I would like to split a tensorflow2 dataset into two datasets such that one contains "features" and another one contains "labels".
In the dataset, each element is a python dictionary:
{'id': 29, 'val1': [0.97, 0.52], 'val2': [627], 'val3': ['baseball', 'football', 'basketball'], 'label': 1.0}
{'id': 11, 'val1': [0.22, 0.36], 'val2': [81], 'val3': ['swimming', 'running', 'jumpoing'], 'label': 0.0}
The dataset is a prefetched dataset, which is loaded from 1000 txt (.gz) files. Each file has size 500KB-600KB. All file data cannot be loaded to memory so I have to prefetch it by batch (size is 200).

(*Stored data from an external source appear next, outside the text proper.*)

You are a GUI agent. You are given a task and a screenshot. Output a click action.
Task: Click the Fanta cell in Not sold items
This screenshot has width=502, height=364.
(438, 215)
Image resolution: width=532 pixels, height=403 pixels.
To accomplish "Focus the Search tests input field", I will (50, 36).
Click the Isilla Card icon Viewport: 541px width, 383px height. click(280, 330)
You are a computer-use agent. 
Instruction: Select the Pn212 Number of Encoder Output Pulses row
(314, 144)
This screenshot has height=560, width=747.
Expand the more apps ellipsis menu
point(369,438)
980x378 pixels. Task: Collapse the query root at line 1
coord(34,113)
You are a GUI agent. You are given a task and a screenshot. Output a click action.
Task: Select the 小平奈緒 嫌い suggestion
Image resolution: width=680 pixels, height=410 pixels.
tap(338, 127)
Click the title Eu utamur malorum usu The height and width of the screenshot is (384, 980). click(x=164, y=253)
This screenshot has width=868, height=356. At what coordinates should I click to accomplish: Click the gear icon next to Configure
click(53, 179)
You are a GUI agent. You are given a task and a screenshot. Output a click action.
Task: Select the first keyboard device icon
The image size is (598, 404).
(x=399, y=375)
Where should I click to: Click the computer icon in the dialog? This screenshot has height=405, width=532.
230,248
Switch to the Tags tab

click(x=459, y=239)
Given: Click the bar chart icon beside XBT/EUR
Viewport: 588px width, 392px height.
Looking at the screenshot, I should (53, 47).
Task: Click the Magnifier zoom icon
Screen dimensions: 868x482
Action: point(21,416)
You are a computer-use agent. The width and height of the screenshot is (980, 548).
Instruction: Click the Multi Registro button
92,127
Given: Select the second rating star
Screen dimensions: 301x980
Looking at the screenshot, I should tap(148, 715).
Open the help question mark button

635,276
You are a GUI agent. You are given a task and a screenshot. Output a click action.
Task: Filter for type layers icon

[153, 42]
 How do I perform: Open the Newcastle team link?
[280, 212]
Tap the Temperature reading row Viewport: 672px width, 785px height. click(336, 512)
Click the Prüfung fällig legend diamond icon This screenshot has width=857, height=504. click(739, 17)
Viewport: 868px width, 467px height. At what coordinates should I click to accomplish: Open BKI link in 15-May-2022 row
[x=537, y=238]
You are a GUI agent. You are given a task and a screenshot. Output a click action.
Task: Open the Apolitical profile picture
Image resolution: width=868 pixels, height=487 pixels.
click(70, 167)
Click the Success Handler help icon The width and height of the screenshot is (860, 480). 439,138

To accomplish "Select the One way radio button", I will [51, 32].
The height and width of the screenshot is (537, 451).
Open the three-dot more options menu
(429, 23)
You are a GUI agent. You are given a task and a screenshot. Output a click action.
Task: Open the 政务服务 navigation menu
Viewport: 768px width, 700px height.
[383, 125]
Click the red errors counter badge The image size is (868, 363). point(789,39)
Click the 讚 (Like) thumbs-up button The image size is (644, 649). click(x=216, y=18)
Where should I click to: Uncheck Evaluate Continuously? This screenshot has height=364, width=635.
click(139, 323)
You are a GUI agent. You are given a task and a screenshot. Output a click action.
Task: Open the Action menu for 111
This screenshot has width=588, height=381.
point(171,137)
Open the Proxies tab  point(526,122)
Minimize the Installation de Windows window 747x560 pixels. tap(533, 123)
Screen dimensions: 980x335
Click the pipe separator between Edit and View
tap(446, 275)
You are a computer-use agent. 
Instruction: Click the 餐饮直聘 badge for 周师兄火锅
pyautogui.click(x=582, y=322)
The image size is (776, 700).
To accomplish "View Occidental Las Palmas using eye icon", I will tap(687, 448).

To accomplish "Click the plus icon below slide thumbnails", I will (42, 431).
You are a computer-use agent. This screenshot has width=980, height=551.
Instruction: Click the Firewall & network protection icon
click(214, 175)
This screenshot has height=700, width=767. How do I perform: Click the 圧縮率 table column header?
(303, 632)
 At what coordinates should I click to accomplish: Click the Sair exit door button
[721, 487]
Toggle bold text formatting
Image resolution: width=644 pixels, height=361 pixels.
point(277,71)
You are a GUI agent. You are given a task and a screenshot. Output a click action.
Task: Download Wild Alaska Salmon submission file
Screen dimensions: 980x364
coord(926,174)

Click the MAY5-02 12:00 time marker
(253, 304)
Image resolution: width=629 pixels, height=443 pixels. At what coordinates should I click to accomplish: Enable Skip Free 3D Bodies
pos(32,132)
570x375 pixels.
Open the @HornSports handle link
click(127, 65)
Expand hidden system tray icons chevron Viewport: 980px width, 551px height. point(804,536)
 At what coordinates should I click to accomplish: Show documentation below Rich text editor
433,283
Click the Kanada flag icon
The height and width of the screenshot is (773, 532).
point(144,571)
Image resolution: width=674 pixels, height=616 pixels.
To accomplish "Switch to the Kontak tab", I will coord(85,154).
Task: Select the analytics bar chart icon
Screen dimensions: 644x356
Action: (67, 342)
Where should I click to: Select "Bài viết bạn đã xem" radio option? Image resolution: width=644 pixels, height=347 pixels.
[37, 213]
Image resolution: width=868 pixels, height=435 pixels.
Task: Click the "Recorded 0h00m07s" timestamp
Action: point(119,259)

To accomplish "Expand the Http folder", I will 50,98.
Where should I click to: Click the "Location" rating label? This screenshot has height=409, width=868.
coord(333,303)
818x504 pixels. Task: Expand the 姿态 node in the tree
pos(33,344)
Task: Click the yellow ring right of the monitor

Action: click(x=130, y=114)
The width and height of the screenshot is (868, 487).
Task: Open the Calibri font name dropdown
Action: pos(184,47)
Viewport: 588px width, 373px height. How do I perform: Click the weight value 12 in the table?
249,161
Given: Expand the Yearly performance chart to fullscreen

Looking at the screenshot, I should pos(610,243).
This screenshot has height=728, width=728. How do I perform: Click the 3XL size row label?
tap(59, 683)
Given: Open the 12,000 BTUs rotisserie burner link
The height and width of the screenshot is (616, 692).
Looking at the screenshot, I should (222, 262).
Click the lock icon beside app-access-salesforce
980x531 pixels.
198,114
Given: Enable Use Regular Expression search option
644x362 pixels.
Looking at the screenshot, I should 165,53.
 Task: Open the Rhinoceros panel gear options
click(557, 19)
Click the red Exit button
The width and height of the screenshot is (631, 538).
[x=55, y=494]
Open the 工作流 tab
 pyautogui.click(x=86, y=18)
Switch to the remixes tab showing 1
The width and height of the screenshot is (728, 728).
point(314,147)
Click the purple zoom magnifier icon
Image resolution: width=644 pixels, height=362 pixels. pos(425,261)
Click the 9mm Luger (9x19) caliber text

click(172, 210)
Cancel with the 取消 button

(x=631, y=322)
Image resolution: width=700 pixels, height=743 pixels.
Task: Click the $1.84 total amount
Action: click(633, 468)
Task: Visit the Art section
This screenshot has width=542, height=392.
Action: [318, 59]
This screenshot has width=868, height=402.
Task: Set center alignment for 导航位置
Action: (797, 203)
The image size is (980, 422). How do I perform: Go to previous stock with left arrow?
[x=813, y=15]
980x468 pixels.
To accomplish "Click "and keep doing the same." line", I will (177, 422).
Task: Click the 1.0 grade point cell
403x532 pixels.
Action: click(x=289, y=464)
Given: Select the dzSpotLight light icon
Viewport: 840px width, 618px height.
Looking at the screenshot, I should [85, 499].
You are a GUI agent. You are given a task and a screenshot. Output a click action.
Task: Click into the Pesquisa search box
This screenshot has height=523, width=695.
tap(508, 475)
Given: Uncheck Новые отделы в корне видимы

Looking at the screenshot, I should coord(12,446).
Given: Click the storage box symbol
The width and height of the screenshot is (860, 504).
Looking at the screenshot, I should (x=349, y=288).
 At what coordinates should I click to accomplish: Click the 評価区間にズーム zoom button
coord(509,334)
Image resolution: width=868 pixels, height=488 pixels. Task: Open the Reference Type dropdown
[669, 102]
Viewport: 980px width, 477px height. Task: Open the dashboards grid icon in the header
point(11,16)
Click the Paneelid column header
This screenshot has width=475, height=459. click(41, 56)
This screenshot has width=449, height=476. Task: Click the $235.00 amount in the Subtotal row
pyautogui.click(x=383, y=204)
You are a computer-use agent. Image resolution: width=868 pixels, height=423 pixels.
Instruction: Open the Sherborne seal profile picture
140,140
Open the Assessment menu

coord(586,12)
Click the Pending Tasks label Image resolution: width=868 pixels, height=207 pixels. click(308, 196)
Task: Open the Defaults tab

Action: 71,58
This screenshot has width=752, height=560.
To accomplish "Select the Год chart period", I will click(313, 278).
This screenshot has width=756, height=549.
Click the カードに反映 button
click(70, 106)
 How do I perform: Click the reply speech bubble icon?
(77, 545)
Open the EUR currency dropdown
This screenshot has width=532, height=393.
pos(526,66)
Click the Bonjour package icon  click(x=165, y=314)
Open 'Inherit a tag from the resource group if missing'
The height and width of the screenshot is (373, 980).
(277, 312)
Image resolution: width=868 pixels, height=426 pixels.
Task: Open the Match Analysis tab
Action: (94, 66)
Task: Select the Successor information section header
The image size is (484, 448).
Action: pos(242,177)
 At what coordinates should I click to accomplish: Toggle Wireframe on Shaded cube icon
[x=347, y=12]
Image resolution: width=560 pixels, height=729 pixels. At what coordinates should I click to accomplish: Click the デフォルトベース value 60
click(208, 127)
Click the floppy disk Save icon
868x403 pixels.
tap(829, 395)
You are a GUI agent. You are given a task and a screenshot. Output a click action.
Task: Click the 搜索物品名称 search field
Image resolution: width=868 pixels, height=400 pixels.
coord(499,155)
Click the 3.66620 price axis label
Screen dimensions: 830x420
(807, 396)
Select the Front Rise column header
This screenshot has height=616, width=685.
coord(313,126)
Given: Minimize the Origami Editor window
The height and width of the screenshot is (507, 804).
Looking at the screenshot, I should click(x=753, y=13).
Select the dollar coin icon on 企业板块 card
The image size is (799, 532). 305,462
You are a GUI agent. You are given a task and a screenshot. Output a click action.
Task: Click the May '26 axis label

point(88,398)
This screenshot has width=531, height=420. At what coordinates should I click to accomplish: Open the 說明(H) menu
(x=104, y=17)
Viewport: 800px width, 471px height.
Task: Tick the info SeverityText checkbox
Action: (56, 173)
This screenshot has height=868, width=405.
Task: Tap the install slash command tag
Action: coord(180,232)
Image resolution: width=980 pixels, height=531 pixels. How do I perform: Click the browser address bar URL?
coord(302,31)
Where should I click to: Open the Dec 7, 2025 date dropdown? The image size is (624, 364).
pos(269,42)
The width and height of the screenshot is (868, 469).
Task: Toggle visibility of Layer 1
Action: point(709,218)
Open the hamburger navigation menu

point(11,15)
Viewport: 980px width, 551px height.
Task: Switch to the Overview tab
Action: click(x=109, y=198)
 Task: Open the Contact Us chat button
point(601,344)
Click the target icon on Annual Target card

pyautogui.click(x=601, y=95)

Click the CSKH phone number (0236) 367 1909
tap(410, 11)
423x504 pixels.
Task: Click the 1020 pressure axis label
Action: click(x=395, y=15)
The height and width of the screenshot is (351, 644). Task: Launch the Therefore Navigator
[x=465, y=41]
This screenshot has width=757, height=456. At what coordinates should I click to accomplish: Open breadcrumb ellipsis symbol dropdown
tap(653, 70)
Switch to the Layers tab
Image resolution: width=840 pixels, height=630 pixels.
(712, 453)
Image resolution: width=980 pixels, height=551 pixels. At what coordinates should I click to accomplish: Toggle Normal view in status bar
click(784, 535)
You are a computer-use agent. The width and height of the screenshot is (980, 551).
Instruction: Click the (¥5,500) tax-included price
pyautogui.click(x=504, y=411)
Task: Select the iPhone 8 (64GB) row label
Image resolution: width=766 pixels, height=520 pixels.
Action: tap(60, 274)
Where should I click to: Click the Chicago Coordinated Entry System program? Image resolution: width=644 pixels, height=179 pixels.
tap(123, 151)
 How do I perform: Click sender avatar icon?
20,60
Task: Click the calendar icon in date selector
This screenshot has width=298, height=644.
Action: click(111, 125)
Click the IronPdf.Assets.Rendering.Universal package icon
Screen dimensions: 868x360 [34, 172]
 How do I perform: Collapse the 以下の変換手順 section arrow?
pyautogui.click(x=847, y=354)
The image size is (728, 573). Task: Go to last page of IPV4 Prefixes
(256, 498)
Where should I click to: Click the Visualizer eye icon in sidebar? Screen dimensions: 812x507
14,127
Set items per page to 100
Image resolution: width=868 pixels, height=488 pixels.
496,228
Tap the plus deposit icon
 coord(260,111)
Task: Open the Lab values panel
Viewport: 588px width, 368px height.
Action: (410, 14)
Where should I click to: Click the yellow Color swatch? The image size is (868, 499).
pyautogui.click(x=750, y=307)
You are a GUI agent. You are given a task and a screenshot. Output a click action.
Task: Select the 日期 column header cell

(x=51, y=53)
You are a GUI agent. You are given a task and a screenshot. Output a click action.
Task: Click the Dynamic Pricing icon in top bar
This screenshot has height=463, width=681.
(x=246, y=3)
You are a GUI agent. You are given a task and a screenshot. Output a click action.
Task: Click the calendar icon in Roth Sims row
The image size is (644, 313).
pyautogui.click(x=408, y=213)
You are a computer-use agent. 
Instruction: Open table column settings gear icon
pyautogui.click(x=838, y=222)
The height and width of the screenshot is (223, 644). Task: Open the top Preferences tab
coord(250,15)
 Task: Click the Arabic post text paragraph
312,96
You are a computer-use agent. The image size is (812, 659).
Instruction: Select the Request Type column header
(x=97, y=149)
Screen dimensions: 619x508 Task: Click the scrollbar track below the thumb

def a_func(file_paths, batch_size=200):
dataset = tf.data.TFRecordDataset(file_paths, compression_type='GZIP')
dataset = dataset.batch(batch_size)
dataset = dataset.prefetch(batch_size)
#split the dataset into features and labels ?
label = dataset.map(lambda x: col for col in x if col=='label') # error: "x" not defined
features = dataset.map(lambda x: col for col in x if col!='label')
return features, label
How to split the dataset into two datasets by column names ?
UPDATE
ds = tf.data.TFRecordDataset(file_paths, compression_type='GZIP')
type(ds)
# tensorflow.python.data.ops.readers.TFRecordDatasetV2
label = ds.map(lambda x: x['label'])
# TypeError: Only integers, slices (`:`), ellipsis (`...`), tf.newaxis (`None`) and scalar tf.int32/tf.int64 tensors are valid indices, got 'label'
for row in ds:
print(row.numpy()) # show a lot of hex chars
CodePudding user response:
IIUC, you can try something like this:
import tensorflow as tf
# Create dummy data
ds1 = tf.data.Dataset.from_tensors(({'id': 11, 'val1': [0.22, 0.36], 'val2': [81], 'val3': ['swimming', 'running', 'jumpoing'], 'label': 0.0}))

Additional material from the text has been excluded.